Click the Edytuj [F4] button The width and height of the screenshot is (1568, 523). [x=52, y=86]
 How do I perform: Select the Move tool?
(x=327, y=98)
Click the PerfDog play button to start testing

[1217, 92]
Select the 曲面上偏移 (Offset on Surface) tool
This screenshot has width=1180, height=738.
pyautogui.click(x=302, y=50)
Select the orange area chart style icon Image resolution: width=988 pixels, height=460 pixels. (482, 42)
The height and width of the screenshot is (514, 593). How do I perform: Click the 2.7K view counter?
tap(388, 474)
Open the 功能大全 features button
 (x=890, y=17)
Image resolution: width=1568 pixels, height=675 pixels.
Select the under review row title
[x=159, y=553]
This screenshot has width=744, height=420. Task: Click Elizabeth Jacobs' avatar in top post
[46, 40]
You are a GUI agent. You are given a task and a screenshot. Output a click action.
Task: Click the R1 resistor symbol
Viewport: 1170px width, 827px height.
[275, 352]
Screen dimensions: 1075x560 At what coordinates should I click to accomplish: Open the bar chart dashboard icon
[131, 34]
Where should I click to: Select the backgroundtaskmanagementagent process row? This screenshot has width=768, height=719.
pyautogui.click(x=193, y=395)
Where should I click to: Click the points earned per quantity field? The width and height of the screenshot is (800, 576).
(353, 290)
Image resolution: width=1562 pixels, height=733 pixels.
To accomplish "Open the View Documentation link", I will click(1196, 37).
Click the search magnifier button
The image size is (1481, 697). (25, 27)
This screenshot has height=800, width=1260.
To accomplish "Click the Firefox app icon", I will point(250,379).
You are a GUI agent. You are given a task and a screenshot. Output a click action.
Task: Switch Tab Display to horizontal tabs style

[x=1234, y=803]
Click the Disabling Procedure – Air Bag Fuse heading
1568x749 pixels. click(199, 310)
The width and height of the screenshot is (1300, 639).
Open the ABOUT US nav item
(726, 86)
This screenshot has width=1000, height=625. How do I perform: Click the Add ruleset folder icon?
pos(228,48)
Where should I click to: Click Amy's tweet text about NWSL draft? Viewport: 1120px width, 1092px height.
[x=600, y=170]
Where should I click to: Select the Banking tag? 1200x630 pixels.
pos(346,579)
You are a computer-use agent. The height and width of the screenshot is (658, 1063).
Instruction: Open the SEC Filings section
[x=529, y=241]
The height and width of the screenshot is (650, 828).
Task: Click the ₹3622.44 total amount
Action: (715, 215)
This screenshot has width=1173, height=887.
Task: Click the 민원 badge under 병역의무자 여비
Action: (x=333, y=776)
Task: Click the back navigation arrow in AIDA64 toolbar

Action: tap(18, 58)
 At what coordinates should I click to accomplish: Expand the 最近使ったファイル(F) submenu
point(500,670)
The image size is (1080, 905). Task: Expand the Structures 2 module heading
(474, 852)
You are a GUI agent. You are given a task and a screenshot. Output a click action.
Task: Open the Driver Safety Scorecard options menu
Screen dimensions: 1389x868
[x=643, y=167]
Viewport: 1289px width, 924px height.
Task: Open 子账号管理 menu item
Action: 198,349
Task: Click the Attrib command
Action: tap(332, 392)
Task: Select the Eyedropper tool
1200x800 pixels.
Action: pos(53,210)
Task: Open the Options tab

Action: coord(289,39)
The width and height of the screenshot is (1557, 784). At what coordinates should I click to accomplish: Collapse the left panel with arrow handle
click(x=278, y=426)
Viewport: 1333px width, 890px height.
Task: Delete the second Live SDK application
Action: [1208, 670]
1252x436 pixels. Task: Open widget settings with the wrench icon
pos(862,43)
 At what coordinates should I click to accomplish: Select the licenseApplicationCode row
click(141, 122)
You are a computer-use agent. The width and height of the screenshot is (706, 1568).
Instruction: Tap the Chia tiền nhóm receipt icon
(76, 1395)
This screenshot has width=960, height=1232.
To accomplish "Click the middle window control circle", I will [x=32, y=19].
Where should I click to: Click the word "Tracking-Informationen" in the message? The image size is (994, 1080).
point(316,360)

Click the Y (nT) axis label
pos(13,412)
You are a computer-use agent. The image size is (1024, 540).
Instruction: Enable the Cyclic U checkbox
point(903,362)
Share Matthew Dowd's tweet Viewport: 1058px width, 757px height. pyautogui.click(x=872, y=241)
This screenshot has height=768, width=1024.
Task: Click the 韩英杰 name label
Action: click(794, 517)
- - - -
**Directive:** Set down the whole listing above again, line by line and word for word.

**Worked solution:**
Click the Edytuj [F4] button The width and height of the screenshot is (1568, 523). [x=52, y=86]
 How do I perform: Select the Move tool?
(x=327, y=98)
Click the PerfDog play button to start testing

[1217, 92]
Select the 曲面上偏移 (Offset on Surface) tool
This screenshot has width=1180, height=738.
pyautogui.click(x=302, y=50)
Select the orange area chart style icon Image resolution: width=988 pixels, height=460 pixels. (482, 42)
The height and width of the screenshot is (514, 593). How do I perform: Click the 2.7K view counter?
tap(388, 474)
Open the 功能大全 features button
 (x=890, y=17)
Image resolution: width=1568 pixels, height=675 pixels.
Select the under review row title
[x=159, y=553]
This screenshot has width=744, height=420. Task: Click Elizabeth Jacobs' avatar in top post
[46, 40]
You are a GUI agent. You are given a task and a screenshot. Output a click action.
Task: Click the R1 resistor symbol
Viewport: 1170px width, 827px height.
[275, 352]
Screen dimensions: 1075x560 At what coordinates should I click to accomplish: Open the bar chart dashboard icon
[131, 34]
Where should I click to: Select the backgroundtaskmanagementagent process row? This screenshot has width=768, height=719.
pyautogui.click(x=193, y=395)
Where should I click to: Click the points earned per quantity field? The width and height of the screenshot is (800, 576).
(353, 290)
Image resolution: width=1562 pixels, height=733 pixels.
To accomplish "Open the View Documentation link", I will click(1196, 37).
Click the search magnifier button
The image size is (1481, 697). (25, 27)
This screenshot has height=800, width=1260.
To accomplish "Click the Firefox app icon", I will point(250,379).
You are a GUI agent. You are given a task and a screenshot. Output a click action.
Task: Switch Tab Display to horizontal tabs style

[x=1234, y=803]
Click the Disabling Procedure – Air Bag Fuse heading
1568x749 pixels. click(199, 310)
The width and height of the screenshot is (1300, 639).
Open the ABOUT US nav item
(726, 86)
This screenshot has width=1000, height=625. How do I perform: Click the Add ruleset folder icon?
pos(228,48)
Where should I click to: Click Amy's tweet text about NWSL draft? Viewport: 1120px width, 1092px height.
[x=600, y=170]
Where should I click to: Select the Banking tag? 1200x630 pixels.
pos(346,579)
You are a computer-use agent. The height and width of the screenshot is (658, 1063).
Instruction: Open the SEC Filings section
[x=529, y=241]
The height and width of the screenshot is (650, 828).
Task: Click the ₹3622.44 total amount
Action: (715, 215)
This screenshot has width=1173, height=887.
Task: Click the 민원 badge under 병역의무자 여비
Action: (x=333, y=776)
Task: Click the back navigation arrow in AIDA64 toolbar

Action: tap(18, 58)
 At what coordinates should I click to accomplish: Expand the 最近使ったファイル(F) submenu
point(500,670)
The image size is (1080, 905). Task: Expand the Structures 2 module heading
(474, 852)
You are a GUI agent. You are given a task and a screenshot. Output a click action.
Task: Open the Driver Safety Scorecard options menu
Screen dimensions: 1389x868
[x=643, y=167]
Viewport: 1289px width, 924px height.
Task: Open 子账号管理 menu item
Action: 198,349
Task: Click the Attrib command
Action: tap(332, 392)
Task: Select the Eyedropper tool
1200x800 pixels.
Action: pos(53,210)
Task: Open the Options tab

Action: coord(289,39)
The width and height of the screenshot is (1557, 784). At what coordinates should I click to accomplish: Collapse the left panel with arrow handle
click(x=278, y=426)
Viewport: 1333px width, 890px height.
Task: Delete the second Live SDK application
Action: [1208, 670]
1252x436 pixels. Task: Open widget settings with the wrench icon
pos(862,43)
 At what coordinates should I click to accomplish: Select the licenseApplicationCode row
click(141, 122)
You are a computer-use agent. The width and height of the screenshot is (706, 1568).
Instruction: Tap the Chia tiền nhóm receipt icon
(76, 1395)
This screenshot has width=960, height=1232.
To accomplish "Click the middle window control circle", I will [x=32, y=19].
Where should I click to: Click the word "Tracking-Informationen" in the message? The image size is (994, 1080).
point(316,360)

Click the Y (nT) axis label
pos(13,412)
You are a computer-use agent. The image size is (1024, 540).
Instruction: Enable the Cyclic U checkbox
point(903,362)
Share Matthew Dowd's tweet Viewport: 1058px width, 757px height. pyautogui.click(x=872, y=241)
This screenshot has height=768, width=1024.
Task: Click the 韩英杰 name label
Action: click(794, 517)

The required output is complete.